• **Consigne**
Citez sans rien changer tout ce qui va de « Rouches de bonheur » jusqu'à « Après vingt-cinq ans. » dans l'article sur le titre du Standard.

Rouches de bonheur

Alexandre Charlier
Alexandre Charlier Journaliste sportif

L’unanimité entoure le 9e titre du club liégeois. Anderlecht, rival historique, fait les frais de l’éclatant retour des Rouches au-devant de la scène. Après vingt-cinq ans.

Standard champion !  » : ce n’est donc plus une blague de comptoir. Vingt-cinq ans après son dernier titre, le Graal est enfin de retour à Sclessin. Dans le rétroviseur défilent un quart de siècle de frustrations, d’humiliations, de railleries. Le Standard porte beau le titre de champion de Belgique et il méritait de vivre l’incroyable bonheur en ce mémorable dimanche d’avril 2008. Même Zinedine Zidane est venu fouler le volcan de Sclessin, pour chausser le Soulier d’or à Steven Defour et voir Anderlecht, l’éternel rival, s’incliner face aux Rouches. Une jouissance suprême pour le Hell-Side, les membres des Ultra Inferno, Kop 68 et autres Public Fanatik…

La veille du choc décisif, la famille mauve était devenue orpheline : Constant Vanden Stock s’en était allé à 93 printemps. Autre pied de nez à l’histoire : le Standard obtient le titre l’année où les dikkeneks de la capitale fêtaient leur centenaire. Tout un symbole !

• **Extraits des lignes**

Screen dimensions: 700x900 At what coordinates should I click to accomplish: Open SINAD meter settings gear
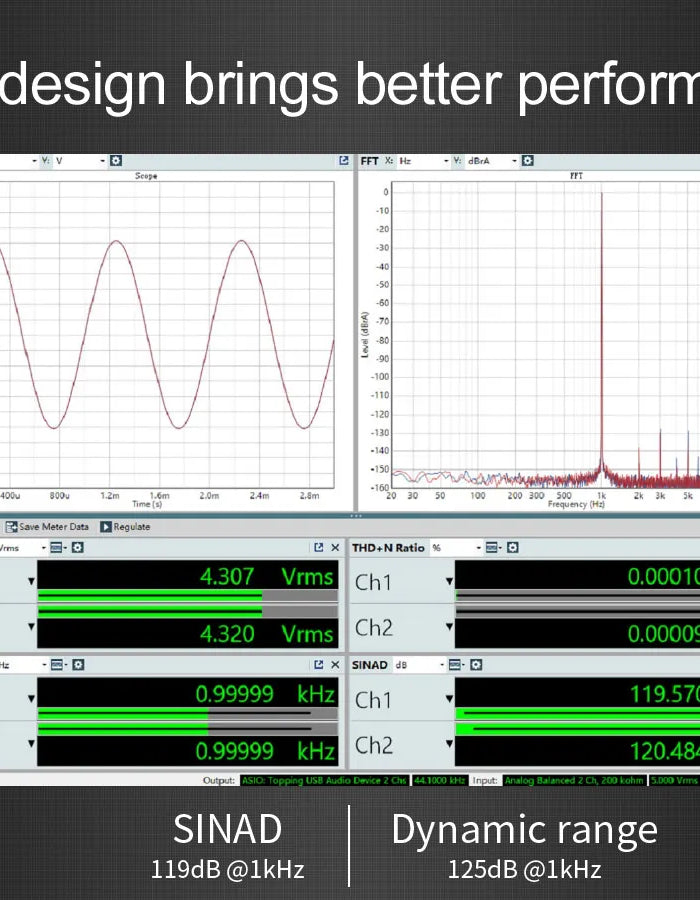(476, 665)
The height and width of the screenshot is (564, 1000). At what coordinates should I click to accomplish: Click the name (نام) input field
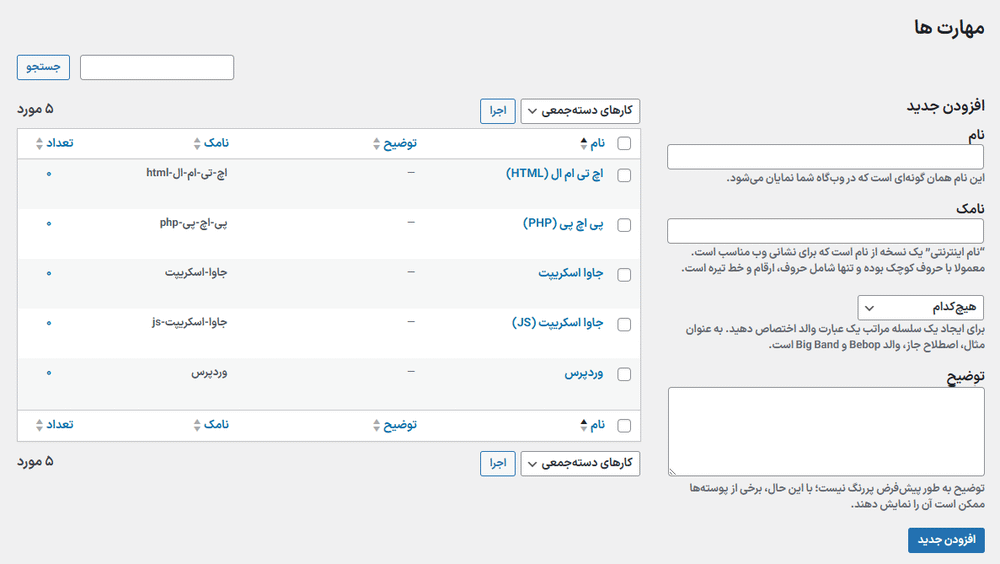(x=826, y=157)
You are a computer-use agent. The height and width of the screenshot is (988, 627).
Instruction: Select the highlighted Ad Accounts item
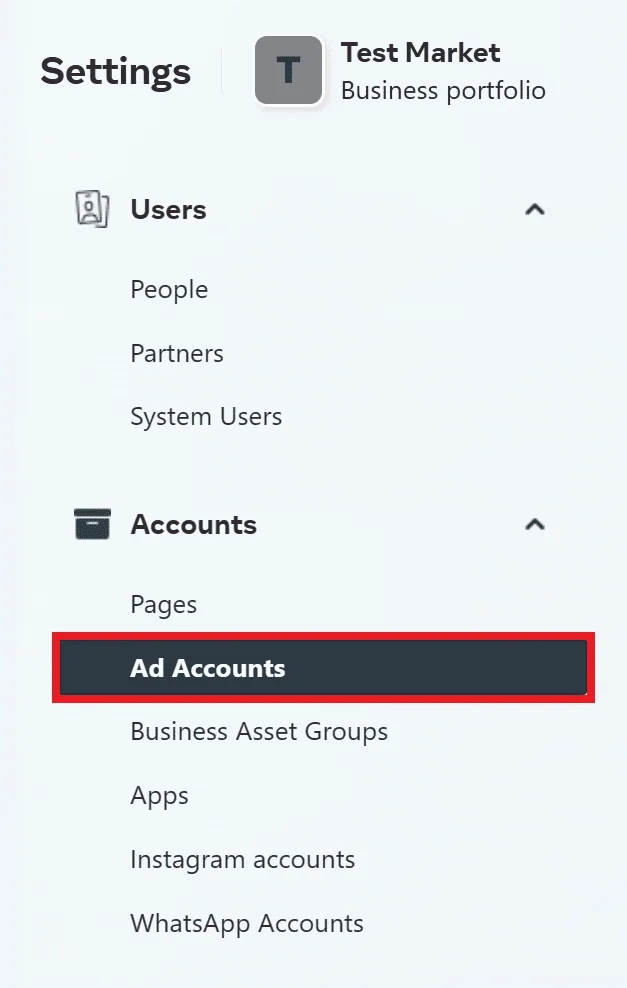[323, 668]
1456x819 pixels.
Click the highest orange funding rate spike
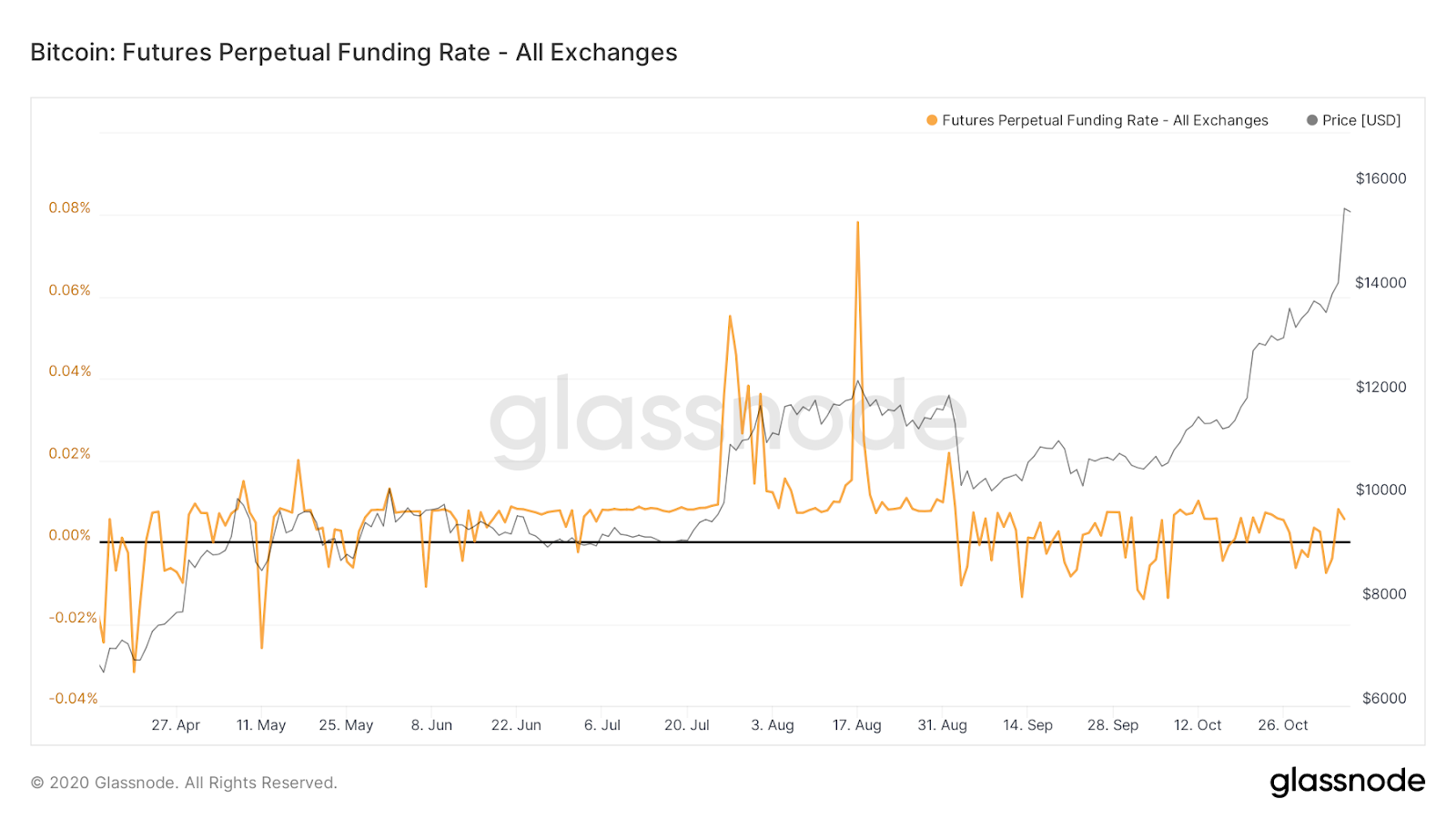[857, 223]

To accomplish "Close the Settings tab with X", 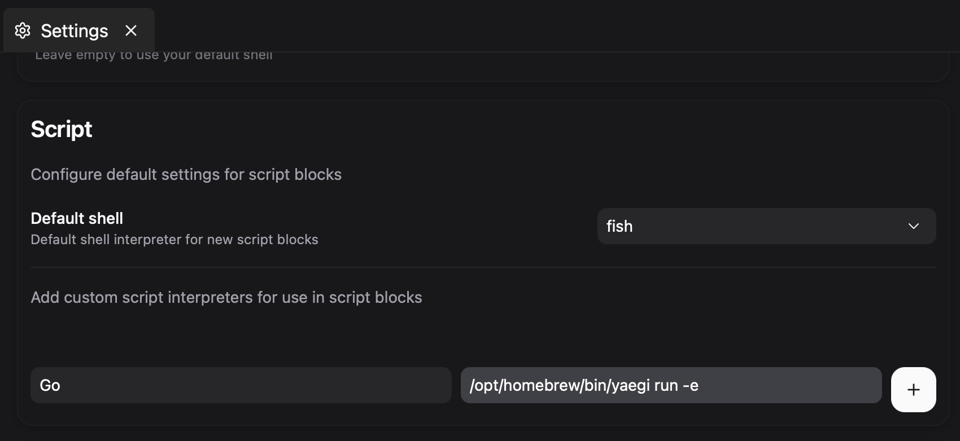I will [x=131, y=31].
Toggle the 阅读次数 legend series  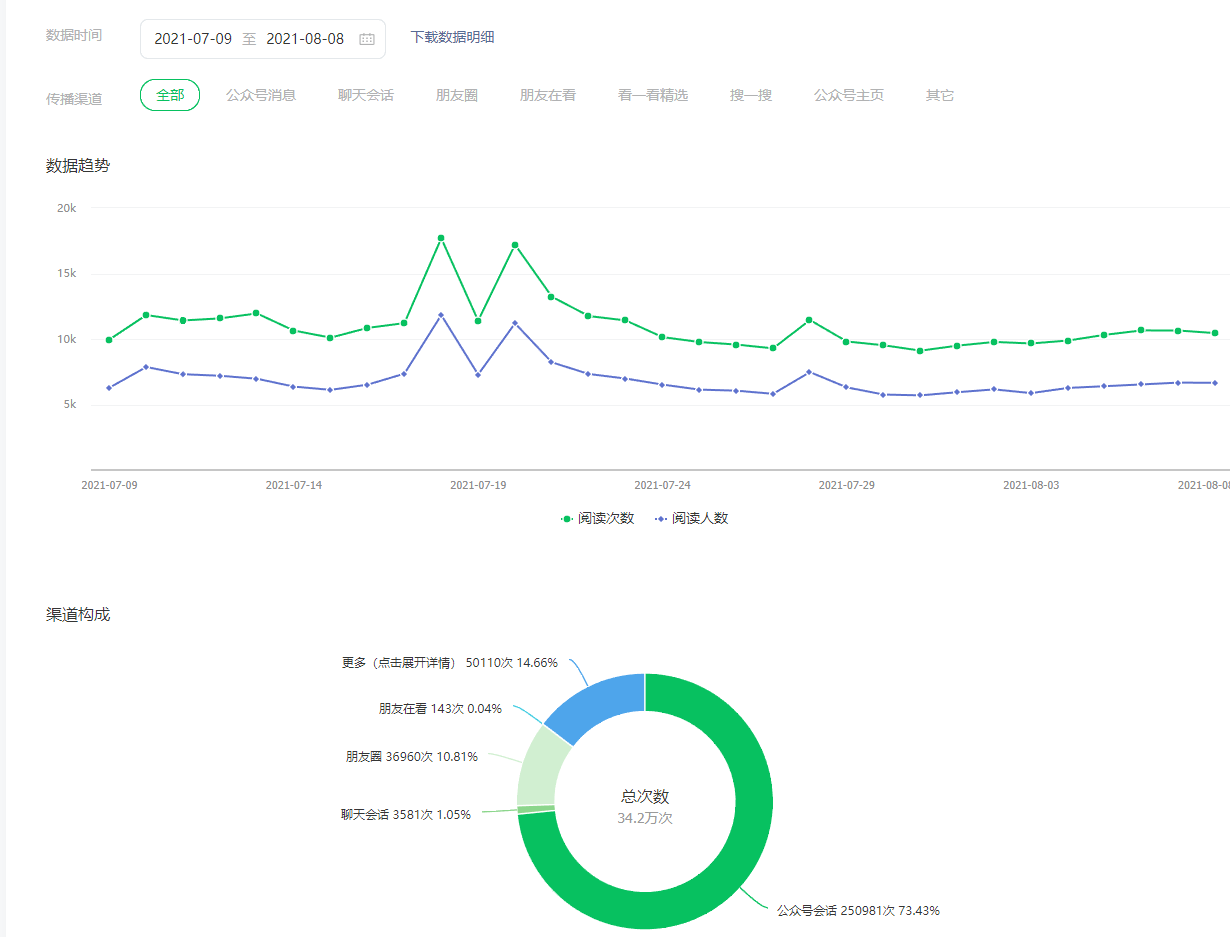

• **Réponse finale**
Rouches de bonheur

Alexandre Charlier
Alexandre Charlier Journaliste sportif

L’unanimité entoure le 9e titre du club liégeois. Anderlecht, rival historique, fait les frais de l’éclatant retour des Rouches au-devant de la scène. Après vingt-cinq ans.